Braised pork cheeks, pink ginger, polenta and macadamia nuts
Cheeks are no news in our country and you can find them on restaurant menus quite often. Beef or veal are the most common, but we also like pork ones. Honza added polenta to this recipe, but even a potato mash would be great. And macadamia nuts? They are the best. Here we go!
For 4 portions:
1kg pork cheeks
100g macadamia nuts
200g button mushrooms
20g tomato purée
100ml rice vinegar
20ml beetroot juice
200ml white wine
2l chicken stock
200g instant polenta
40ml hazelnut oil
Prep the cheeks. Season them properly and fry them off in hot oil till golden brown. Put aside and fry the finely chopped onions in the same pan. Pour in a little water after they get brown, to get the same colour. Add chopped parsnips, mushroom and ginger trimmings. Add the purée and get it all brown, the base should have really dark colour. Add the white wine and let it reduce. Move it all to a pressure cooker (including the chicken broth) and cook for about 40 minutes full pressure. Then remove the meat, pass the sauce through a sieve and let it reduce to a good consistency. Add the juice from the pickled ginger and season with butter and salt.

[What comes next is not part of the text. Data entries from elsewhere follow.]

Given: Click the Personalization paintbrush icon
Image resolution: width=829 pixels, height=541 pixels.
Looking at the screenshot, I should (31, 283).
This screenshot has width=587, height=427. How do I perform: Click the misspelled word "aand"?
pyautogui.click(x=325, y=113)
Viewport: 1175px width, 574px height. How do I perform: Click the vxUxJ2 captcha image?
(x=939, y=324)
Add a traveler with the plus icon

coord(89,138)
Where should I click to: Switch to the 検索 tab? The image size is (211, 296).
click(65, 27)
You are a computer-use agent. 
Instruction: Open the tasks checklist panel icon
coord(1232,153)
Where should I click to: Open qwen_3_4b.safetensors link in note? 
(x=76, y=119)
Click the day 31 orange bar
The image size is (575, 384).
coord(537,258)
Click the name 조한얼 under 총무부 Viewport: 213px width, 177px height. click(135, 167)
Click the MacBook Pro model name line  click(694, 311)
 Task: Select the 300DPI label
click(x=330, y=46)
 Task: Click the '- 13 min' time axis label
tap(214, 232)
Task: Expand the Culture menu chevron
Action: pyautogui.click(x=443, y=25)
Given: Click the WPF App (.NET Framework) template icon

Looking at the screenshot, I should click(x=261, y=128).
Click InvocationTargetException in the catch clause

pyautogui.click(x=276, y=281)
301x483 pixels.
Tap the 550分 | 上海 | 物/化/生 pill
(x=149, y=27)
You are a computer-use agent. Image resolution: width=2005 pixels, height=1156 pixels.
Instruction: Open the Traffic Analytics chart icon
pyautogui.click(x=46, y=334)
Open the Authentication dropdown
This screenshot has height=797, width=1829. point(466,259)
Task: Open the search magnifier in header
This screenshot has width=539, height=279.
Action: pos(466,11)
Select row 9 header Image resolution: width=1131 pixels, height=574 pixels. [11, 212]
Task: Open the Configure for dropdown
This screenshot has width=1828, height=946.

How to make pickled ginger at home? Quite simply. Peel the ginger (ideally use a spoon, it will get into all the folds easily) and slice finely on a mandolin slicer. Cook the vinegar with sugar, salt and red beet juice and pour it over the ginger. This must be done at least 2 hours in advance but preferably at least a week. Place the mixture in a glass and turn it over, until it cools completely. Store in the fridge: it will last for one year. You can adjust acidity and sweetness as you prefer. However, tasting acidic liquor is not easy, especially when it is hot.
Bring the milk to boil and add salt. Slowly add polenta and stir well, it should be very creamy after a while. Add the butter, walnut oil and you are ready to serve. Roast the nuts slowly in a pan or oven. Season immediately.
We are ready to go! Slice the mushroom and serve with the rest. Enjoy!